(Collected data)
##############################

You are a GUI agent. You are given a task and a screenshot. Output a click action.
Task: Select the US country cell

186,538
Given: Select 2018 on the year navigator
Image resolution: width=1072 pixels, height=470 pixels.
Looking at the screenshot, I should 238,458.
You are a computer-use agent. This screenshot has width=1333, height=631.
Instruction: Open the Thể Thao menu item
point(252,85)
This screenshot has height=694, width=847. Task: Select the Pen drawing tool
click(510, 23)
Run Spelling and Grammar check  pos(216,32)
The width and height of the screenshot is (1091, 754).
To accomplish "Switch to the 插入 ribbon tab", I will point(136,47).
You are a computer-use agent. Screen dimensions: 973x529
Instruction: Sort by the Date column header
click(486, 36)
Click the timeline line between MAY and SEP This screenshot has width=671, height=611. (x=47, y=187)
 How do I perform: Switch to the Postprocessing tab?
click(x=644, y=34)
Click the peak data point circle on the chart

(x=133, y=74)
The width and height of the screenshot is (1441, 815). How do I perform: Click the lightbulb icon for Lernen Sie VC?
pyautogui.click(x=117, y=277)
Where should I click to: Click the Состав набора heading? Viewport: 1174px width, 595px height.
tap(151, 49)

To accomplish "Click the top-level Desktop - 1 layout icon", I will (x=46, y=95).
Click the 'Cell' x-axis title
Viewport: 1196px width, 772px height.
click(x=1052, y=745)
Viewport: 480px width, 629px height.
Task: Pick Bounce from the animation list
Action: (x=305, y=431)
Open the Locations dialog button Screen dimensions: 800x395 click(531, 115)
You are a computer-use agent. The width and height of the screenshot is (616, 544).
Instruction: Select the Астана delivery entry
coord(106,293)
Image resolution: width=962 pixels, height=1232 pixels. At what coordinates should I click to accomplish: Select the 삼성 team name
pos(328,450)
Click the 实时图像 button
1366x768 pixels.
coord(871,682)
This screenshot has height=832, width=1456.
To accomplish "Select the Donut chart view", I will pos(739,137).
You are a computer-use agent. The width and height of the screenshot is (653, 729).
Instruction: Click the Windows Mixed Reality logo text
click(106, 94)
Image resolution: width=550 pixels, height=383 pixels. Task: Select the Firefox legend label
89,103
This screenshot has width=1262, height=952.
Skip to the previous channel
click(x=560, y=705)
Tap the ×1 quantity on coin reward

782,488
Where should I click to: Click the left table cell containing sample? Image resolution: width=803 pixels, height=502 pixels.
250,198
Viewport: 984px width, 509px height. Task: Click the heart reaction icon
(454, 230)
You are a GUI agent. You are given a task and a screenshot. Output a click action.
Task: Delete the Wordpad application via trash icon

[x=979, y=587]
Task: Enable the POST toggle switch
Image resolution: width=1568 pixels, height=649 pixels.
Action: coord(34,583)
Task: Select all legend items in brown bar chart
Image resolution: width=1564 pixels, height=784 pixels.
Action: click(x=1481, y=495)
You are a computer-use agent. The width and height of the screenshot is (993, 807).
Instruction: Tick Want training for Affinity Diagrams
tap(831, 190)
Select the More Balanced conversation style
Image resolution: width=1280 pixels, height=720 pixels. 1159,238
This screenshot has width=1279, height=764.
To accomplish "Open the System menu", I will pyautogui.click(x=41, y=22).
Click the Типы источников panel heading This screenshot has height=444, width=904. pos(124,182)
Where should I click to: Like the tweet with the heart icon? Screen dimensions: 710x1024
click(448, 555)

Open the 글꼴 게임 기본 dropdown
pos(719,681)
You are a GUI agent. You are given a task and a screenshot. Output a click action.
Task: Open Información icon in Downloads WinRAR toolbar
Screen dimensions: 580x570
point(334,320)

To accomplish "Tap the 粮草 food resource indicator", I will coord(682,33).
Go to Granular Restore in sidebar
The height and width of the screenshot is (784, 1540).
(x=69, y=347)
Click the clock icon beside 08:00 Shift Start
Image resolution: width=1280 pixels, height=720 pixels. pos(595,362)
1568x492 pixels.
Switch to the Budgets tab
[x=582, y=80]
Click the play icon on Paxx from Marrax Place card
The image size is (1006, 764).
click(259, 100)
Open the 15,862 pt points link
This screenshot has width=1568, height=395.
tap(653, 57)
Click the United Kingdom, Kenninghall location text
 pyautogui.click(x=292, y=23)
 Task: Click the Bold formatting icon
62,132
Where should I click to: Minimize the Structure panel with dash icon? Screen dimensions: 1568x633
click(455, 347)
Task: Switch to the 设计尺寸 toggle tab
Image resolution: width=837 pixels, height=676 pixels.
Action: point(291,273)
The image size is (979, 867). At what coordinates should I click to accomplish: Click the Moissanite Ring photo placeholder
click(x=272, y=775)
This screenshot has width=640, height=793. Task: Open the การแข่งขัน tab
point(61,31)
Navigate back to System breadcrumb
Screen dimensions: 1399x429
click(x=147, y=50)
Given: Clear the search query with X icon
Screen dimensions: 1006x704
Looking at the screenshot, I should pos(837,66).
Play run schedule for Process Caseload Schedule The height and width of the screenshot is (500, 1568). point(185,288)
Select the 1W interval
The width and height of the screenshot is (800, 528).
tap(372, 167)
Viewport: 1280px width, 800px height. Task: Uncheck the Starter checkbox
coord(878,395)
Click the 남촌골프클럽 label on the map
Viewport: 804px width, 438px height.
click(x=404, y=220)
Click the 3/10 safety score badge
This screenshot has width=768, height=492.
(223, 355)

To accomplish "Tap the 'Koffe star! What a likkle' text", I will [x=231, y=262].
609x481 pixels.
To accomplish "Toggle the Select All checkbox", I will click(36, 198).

##############################

# Task requirements
What is needed is an exact copy of every entry above.

# Response below
You are a GUI agent. You are given a task and a screenshot. Output a click action.
Task: Select the US country cell

186,538
Given: Select 2018 on the year navigator
Image resolution: width=1072 pixels, height=470 pixels.
Looking at the screenshot, I should 238,458.
You are a computer-use agent. This screenshot has width=1333, height=631.
Instruction: Open the Thể Thao menu item
point(252,85)
This screenshot has height=694, width=847. Task: Select the Pen drawing tool
click(510, 23)
Run Spelling and Grammar check  pos(216,32)
The width and height of the screenshot is (1091, 754).
To accomplish "Switch to the 插入 ribbon tab", I will point(136,47).
You are a computer-use agent. Screen dimensions: 973x529
Instruction: Sort by the Date column header
click(486, 36)
Click the timeline line between MAY and SEP This screenshot has width=671, height=611. (x=47, y=187)
 How do I perform: Switch to the Postprocessing tab?
click(x=644, y=34)
Click the peak data point circle on the chart

(x=133, y=74)
The width and height of the screenshot is (1441, 815). How do I perform: Click the lightbulb icon for Lernen Sie VC?
pyautogui.click(x=117, y=277)
Where should I click to: Click the Состав набора heading? Viewport: 1174px width, 595px height.
tap(151, 49)

To accomplish "Click the top-level Desktop - 1 layout icon", I will (x=46, y=95).
Click the 'Cell' x-axis title
Viewport: 1196px width, 772px height.
click(x=1052, y=745)
Viewport: 480px width, 629px height.
Task: Pick Bounce from the animation list
Action: (x=305, y=431)
Open the Locations dialog button Screen dimensions: 800x395 click(531, 115)
You are a computer-use agent. The width and height of the screenshot is (616, 544).
Instruction: Select the Астана delivery entry
coord(106,293)
Image resolution: width=962 pixels, height=1232 pixels. At what coordinates should I click to accomplish: Select the 삼성 team name
pos(328,450)
Click the 实时图像 button
1366x768 pixels.
coord(871,682)
This screenshot has height=832, width=1456.
To accomplish "Select the Donut chart view", I will pos(739,137).
You are a computer-use agent. The width and height of the screenshot is (653, 729).
Instruction: Click the Windows Mixed Reality logo text
click(106, 94)
Image resolution: width=550 pixels, height=383 pixels. Task: Select the Firefox legend label
89,103
This screenshot has width=1262, height=952.
Skip to the previous channel
click(x=560, y=705)
Tap the ×1 quantity on coin reward

782,488
Where should I click to: Click the left table cell containing sample? Image resolution: width=803 pixels, height=502 pixels.
250,198
Viewport: 984px width, 509px height. Task: Click the heart reaction icon
(454, 230)
You are a GUI agent. You are given a task and a screenshot. Output a click action.
Task: Delete the Wordpad application via trash icon

[x=979, y=587]
Task: Enable the POST toggle switch
Image resolution: width=1568 pixels, height=649 pixels.
Action: coord(34,583)
Task: Select all legend items in brown bar chart
Image resolution: width=1564 pixels, height=784 pixels.
Action: click(x=1481, y=495)
You are a computer-use agent. The width and height of the screenshot is (993, 807).
Instruction: Tick Want training for Affinity Diagrams
tap(831, 190)
Select the More Balanced conversation style
Image resolution: width=1280 pixels, height=720 pixels. 1159,238
This screenshot has width=1279, height=764.
To accomplish "Open the System menu", I will pyautogui.click(x=41, y=22).
Click the Типы источников panel heading This screenshot has height=444, width=904. pos(124,182)
Where should I click to: Like the tweet with the heart icon? Screen dimensions: 710x1024
click(448, 555)

Open the 글꼴 게임 기본 dropdown
pos(719,681)
You are a GUI agent. You are given a task and a screenshot. Output a click action.
Task: Open Información icon in Downloads WinRAR toolbar
Screen dimensions: 580x570
point(334,320)

To accomplish "Tap the 粮草 food resource indicator", I will coord(682,33).
Go to Granular Restore in sidebar
The height and width of the screenshot is (784, 1540).
(x=69, y=347)
Click the clock icon beside 08:00 Shift Start
Image resolution: width=1280 pixels, height=720 pixels. pos(595,362)
1568x492 pixels.
Switch to the Budgets tab
[x=582, y=80]
Click the play icon on Paxx from Marrax Place card
The image size is (1006, 764).
click(259, 100)
Open the 15,862 pt points link
This screenshot has width=1568, height=395.
tap(653, 57)
Click the United Kingdom, Kenninghall location text
 pyautogui.click(x=292, y=23)
 Task: Click the Bold formatting icon
62,132
Where should I click to: Minimize the Structure panel with dash icon? Screen dimensions: 1568x633
click(455, 347)
Task: Switch to the 设计尺寸 toggle tab
Image resolution: width=837 pixels, height=676 pixels.
Action: point(291,273)
The image size is (979, 867). At what coordinates should I click to accomplish: Click the Moissanite Ring photo placeholder
click(x=272, y=775)
This screenshot has width=640, height=793. Task: Open the การแข่งขัน tab
point(61,31)
Navigate back to System breadcrumb
Screen dimensions: 1399x429
click(x=147, y=50)
Given: Clear the search query with X icon
Screen dimensions: 1006x704
Looking at the screenshot, I should pos(837,66).
Play run schedule for Process Caseload Schedule The height and width of the screenshot is (500, 1568). point(185,288)
Select the 1W interval
The width and height of the screenshot is (800, 528).
tap(372, 167)
Viewport: 1280px width, 800px height. Task: Uncheck the Starter checkbox
coord(878,395)
Click the 남촌골프클럽 label on the map
Viewport: 804px width, 438px height.
click(x=404, y=220)
Click the 3/10 safety score badge
This screenshot has width=768, height=492.
(223, 355)

To accomplish "Tap the 'Koffe star! What a likkle' text", I will [x=231, y=262].
609x481 pixels.
To accomplish "Toggle the Select All checkbox", I will click(36, 198).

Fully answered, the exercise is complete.